EXERCISE :: Reproduce the items starting with the line containing "Viewport: 1280px width, 606px height." and continuing through the end of the items, replacing "ribbon" with "toolbar" and leaving everything else unchanged. Omit the pictures.

PROVIDED DATA ::

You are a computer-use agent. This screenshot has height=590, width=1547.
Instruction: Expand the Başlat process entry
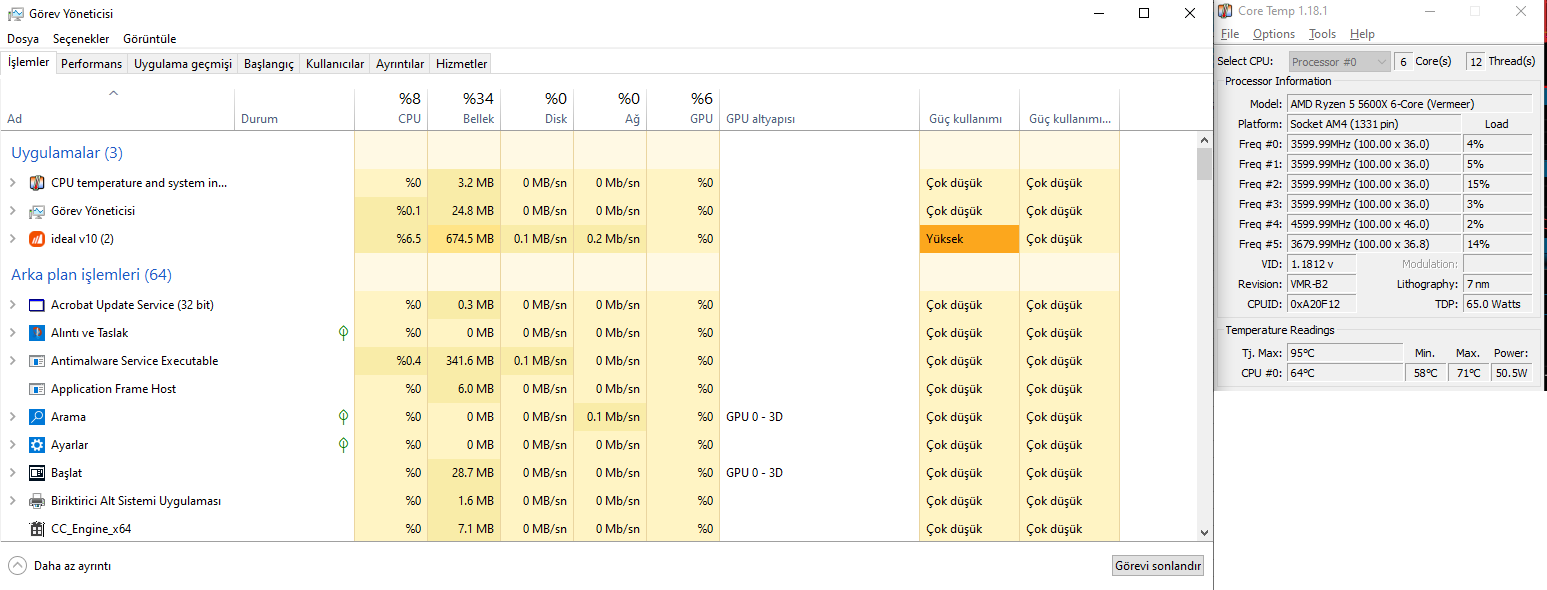pos(13,473)
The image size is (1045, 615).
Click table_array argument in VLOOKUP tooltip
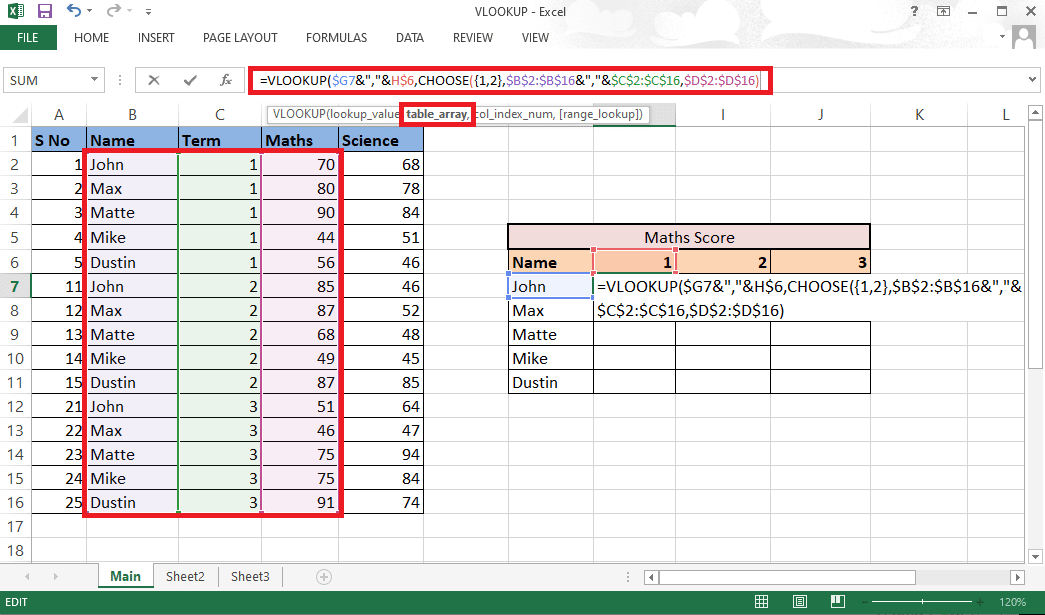click(x=436, y=115)
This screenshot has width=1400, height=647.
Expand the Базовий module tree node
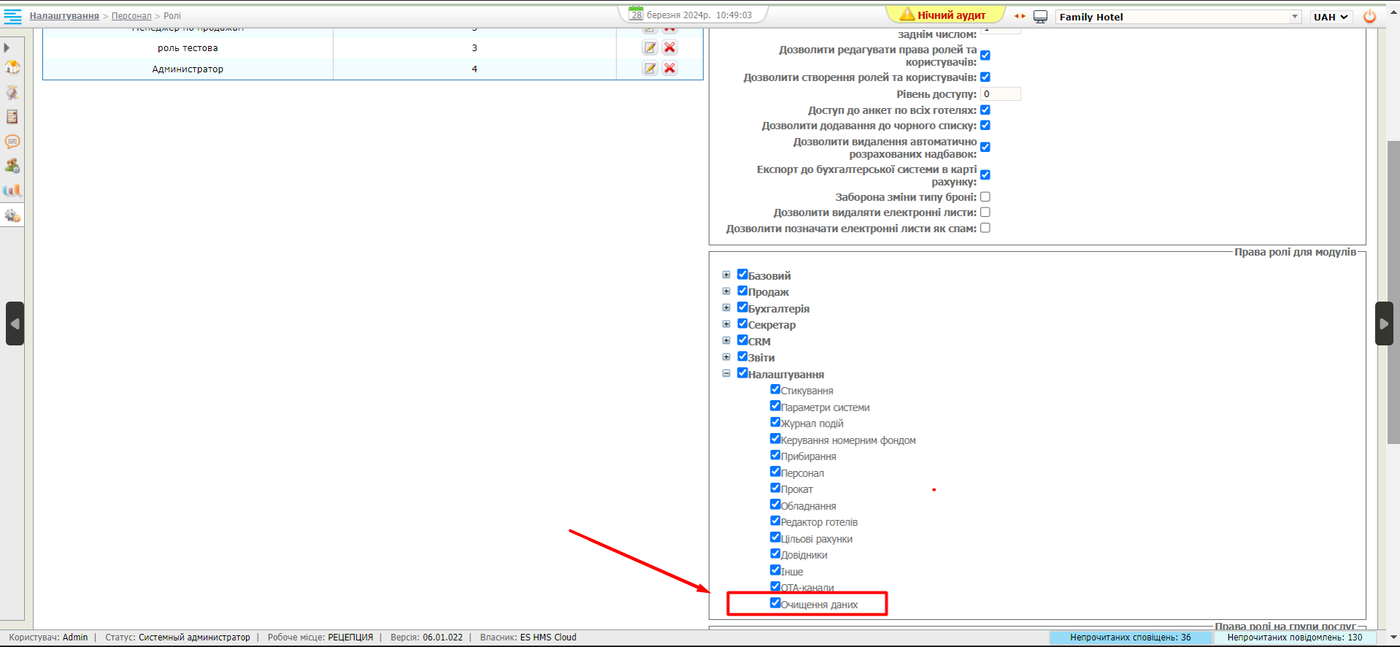click(727, 275)
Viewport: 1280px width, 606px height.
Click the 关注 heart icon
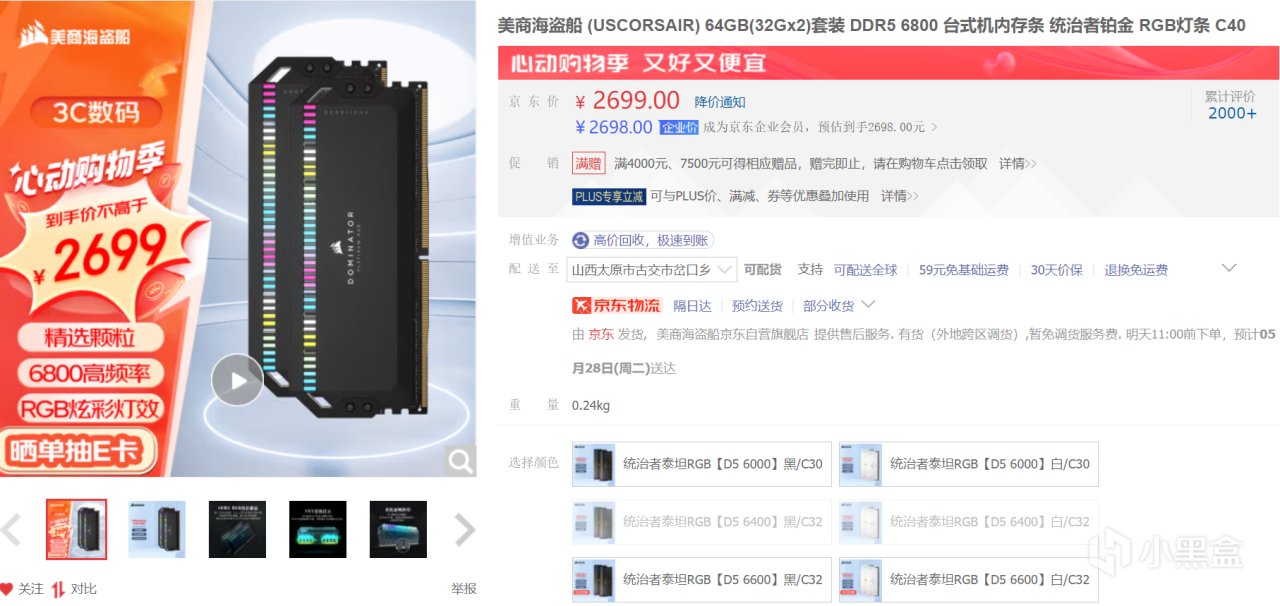7,589
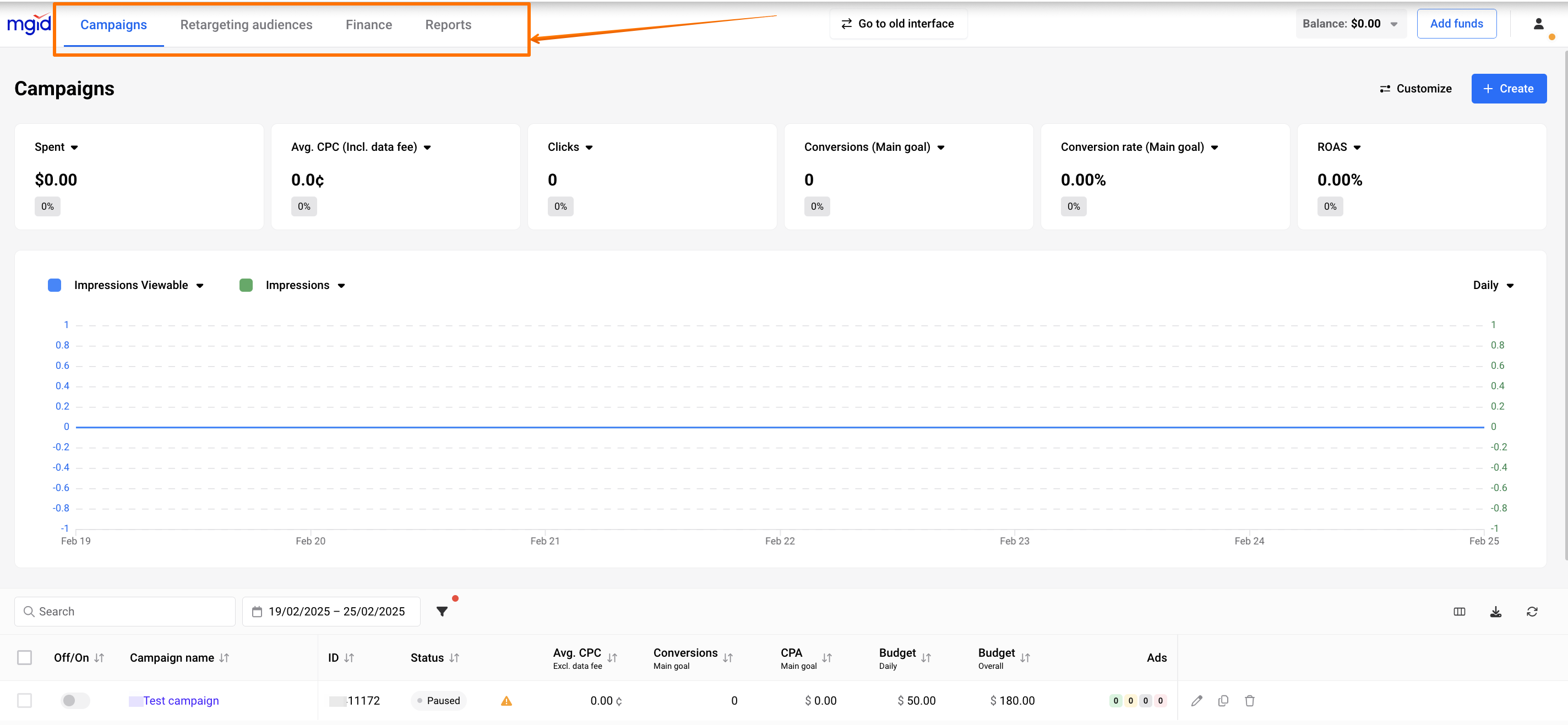Delete Test campaign with trash icon
Image resolution: width=1568 pixels, height=725 pixels.
1250,700
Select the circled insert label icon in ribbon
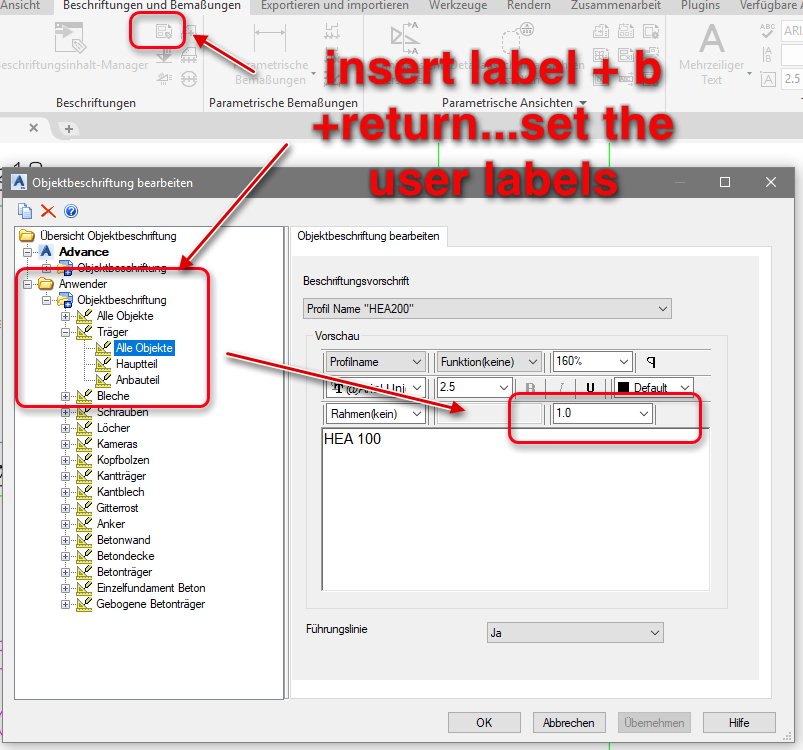This screenshot has height=750, width=803. coord(160,32)
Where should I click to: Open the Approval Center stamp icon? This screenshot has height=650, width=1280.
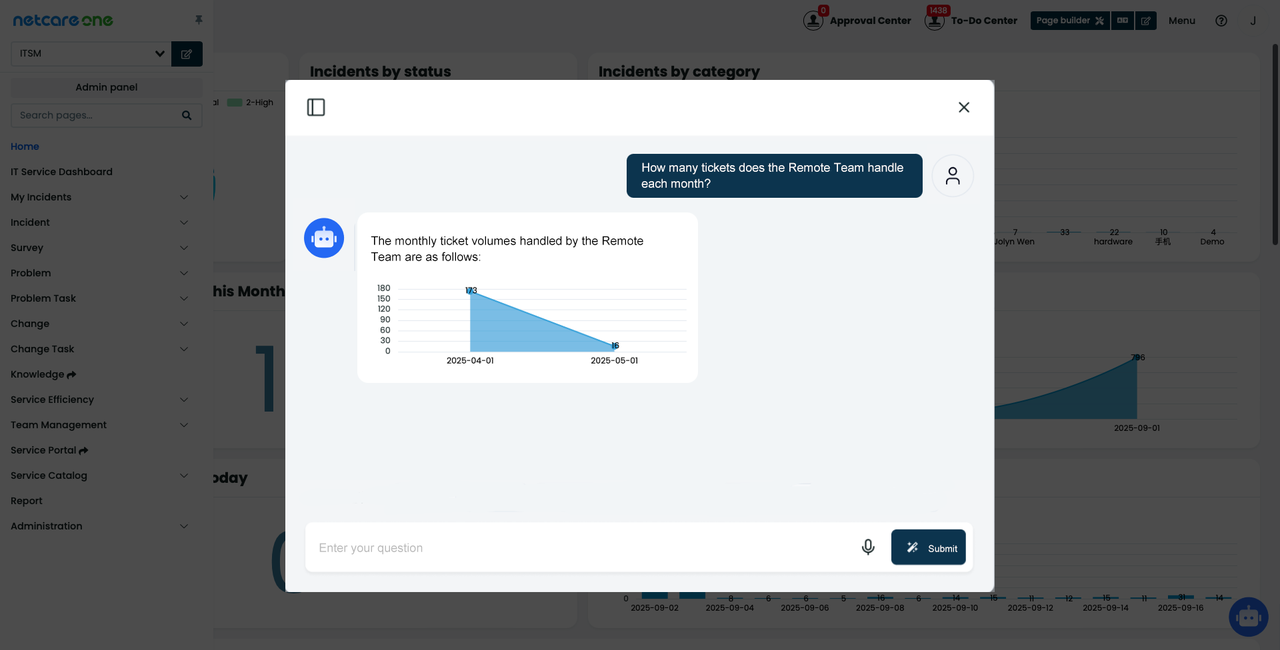(x=814, y=20)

SOLUTION ::
Viewport: 1280px width, 606px height.
Click the 关注 heart icon
7,589
Delete Test campaign with trash icon
Image resolution: width=1568 pixels, height=725 pixels.
1250,700
Select the circled insert label icon in toolbar
This screenshot has height=750, width=803. coord(160,32)
Where should I click to: Open the Approval Center stamp icon? This screenshot has height=650, width=1280.
(x=814, y=20)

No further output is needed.